The face of the environmental movement is changing. For years those of us who stepped forward against big business or government were discredited by being called ‘hippies’ or ‘tree huggers’ or ‘professional protesters’. Pre the climate crisis conversation, pre raging fires and crippling drought, a love for nature and a drive to protect and respect her positioned you as an enemy of the State; as someone who was taking jobs from working families. You were positioned as someone whose ludicrous beliefs were so at odds with the corporate machine and the drive into development that rather than being, by literal definition a ‘true conservative’, you were just a filthy anti-establishment fantasist. A radical.
Last week I travelled into Western NSW where I saw the evidence of a whole new breed of radicals. They’re called farmers.
Driving through the agricultural lands outside of Gunnedah I was struck by the abundance of protest signage. This was jarring. I could feel the narrative changing as quickly as the countryside I drove through. It is one thing to hold an anti-mining sign in a city street, it is quite another to see FARMS NOT COAL on grain silos. The only structure on the horizon emblazoned with a very clear message from our farming community to our government. And this was not the only sign. On the drive into Gunnedah they became more prevalent – farmers of the region using their paddocks as a place to protest. I guess it’s all you have left when your submissions to the NSW Independent Planning Commission go ignored and you are about to see your farming community transformed into a mining service centre.
In this region, two major coal and gas projects have been approved – despite a massive outcry by local farmers: the Whitehaven Vickery coal extension in Gunnedah (that will increase disturbance to the area by 20 per cent) and the Narrabri Gas Project. When your federal government has declared that our nation’s post-COVID economic strategy involves the endangering of our country’s food bowl in the great gas recovery, it’s no surprise that 22, 000 plus submissions are going to go unheard. When submissions to regulatory bodies fail, all that is left are the paddocks of your farm. I’ve travelled the country as an MC for Stop Adani protests, I’ve attended rallies, I’ve made my own submissions around our outdated energy policy, but it seems energy ‘security’ and big corporate interests win out over food security every time.
It seems our government is prepared to sacrifice sustainable farming systems, well-managed natural resources, and any pretence at policies that enhance farming productivity rather than reducing it.
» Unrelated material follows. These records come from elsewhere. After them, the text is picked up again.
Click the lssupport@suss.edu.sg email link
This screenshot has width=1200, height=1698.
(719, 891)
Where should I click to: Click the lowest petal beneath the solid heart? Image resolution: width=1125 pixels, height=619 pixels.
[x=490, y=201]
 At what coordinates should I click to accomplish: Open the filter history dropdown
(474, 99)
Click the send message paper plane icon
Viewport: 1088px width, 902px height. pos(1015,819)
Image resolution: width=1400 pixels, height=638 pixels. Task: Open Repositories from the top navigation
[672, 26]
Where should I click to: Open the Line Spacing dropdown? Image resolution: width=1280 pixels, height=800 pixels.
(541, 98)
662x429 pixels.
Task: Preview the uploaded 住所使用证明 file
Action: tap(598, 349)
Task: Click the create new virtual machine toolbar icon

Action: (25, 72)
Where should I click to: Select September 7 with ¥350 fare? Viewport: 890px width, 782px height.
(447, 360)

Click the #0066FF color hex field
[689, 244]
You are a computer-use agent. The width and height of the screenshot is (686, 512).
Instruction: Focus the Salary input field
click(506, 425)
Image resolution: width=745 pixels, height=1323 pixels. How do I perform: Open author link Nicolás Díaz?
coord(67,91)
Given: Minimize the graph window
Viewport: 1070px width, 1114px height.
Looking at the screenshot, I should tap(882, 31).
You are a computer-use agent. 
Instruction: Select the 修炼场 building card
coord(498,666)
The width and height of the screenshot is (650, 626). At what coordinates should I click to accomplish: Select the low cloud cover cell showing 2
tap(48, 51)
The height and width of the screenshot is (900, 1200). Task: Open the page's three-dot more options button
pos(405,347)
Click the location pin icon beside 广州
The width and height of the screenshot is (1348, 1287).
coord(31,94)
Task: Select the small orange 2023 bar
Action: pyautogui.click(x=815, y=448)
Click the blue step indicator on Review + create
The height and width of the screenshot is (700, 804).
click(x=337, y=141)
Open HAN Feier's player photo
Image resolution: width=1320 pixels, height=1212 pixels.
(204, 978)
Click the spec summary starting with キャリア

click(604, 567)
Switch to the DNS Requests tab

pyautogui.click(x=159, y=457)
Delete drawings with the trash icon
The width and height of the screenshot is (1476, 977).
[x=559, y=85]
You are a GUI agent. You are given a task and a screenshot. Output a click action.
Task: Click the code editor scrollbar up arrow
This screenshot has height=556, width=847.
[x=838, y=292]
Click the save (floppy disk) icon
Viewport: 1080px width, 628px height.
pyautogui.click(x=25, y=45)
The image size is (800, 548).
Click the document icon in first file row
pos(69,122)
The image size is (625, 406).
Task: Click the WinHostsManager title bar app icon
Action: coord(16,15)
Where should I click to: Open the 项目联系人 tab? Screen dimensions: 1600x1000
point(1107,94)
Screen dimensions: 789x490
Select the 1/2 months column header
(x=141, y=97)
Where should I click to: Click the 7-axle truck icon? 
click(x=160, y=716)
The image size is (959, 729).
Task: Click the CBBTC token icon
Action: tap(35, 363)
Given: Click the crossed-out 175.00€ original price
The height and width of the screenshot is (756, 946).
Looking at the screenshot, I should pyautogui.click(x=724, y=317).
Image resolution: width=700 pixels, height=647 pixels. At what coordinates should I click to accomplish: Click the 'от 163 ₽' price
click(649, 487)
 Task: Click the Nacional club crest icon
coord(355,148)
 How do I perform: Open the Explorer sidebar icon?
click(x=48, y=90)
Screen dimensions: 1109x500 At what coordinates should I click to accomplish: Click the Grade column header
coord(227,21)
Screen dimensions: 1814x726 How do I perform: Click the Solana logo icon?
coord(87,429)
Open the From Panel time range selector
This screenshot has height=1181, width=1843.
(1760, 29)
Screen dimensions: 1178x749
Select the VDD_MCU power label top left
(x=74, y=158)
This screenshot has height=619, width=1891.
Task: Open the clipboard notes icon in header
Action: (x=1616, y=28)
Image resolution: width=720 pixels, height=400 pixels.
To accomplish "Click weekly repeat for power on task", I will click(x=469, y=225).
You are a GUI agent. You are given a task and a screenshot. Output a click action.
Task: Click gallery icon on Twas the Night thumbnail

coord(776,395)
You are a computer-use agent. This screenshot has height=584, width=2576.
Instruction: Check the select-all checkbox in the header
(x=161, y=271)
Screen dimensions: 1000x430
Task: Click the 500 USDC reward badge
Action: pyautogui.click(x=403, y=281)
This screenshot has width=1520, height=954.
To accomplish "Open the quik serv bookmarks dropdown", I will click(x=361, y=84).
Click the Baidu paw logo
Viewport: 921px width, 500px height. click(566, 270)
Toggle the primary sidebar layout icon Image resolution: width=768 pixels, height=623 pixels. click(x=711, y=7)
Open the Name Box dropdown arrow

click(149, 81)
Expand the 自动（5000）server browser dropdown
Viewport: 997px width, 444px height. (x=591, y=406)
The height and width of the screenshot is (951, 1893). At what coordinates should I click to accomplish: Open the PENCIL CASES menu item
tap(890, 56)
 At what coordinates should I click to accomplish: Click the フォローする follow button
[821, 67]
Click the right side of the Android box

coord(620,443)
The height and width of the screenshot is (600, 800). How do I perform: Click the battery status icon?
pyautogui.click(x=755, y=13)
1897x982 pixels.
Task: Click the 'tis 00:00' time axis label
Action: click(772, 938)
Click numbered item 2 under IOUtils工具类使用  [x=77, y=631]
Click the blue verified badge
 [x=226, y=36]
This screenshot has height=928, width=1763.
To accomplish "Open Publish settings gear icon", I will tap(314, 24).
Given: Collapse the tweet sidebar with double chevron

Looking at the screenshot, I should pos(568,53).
Yes, mining in our farmlands reduces productivity. It empties our food bowl, rather than filling it. What is the point of having secure energy when our bowls are empty? What are we heating? The LNP warchest?
The relationship between the land and our life is coming to the fore. In these farming communities recently stricken with drought, who see more drought on the horizon, the one resource that will determine their survival or demise is water. It’s the damage to ground water supply that they are most concerned about, and the fact that they will be left short of water. Many remarked that even before the drought, ground water supplies were disappearing. Mining and farming do not mix. A Boggabri farmer reflected that when farmers were hit hard during the drought, and when it came to conserving water supply, at no time did the local coal mine consider producing less coal.
I grew up in a farming community. They’re not usually anti-authoritarian. But now, they are finally speaking up, and it’s time our government, and urban Australians listened. We need to back their fight. Our farmers might just be the new hippies of the environmental movement. They are the voice we have been waiting for. Support them. Be a true ‘conservative’.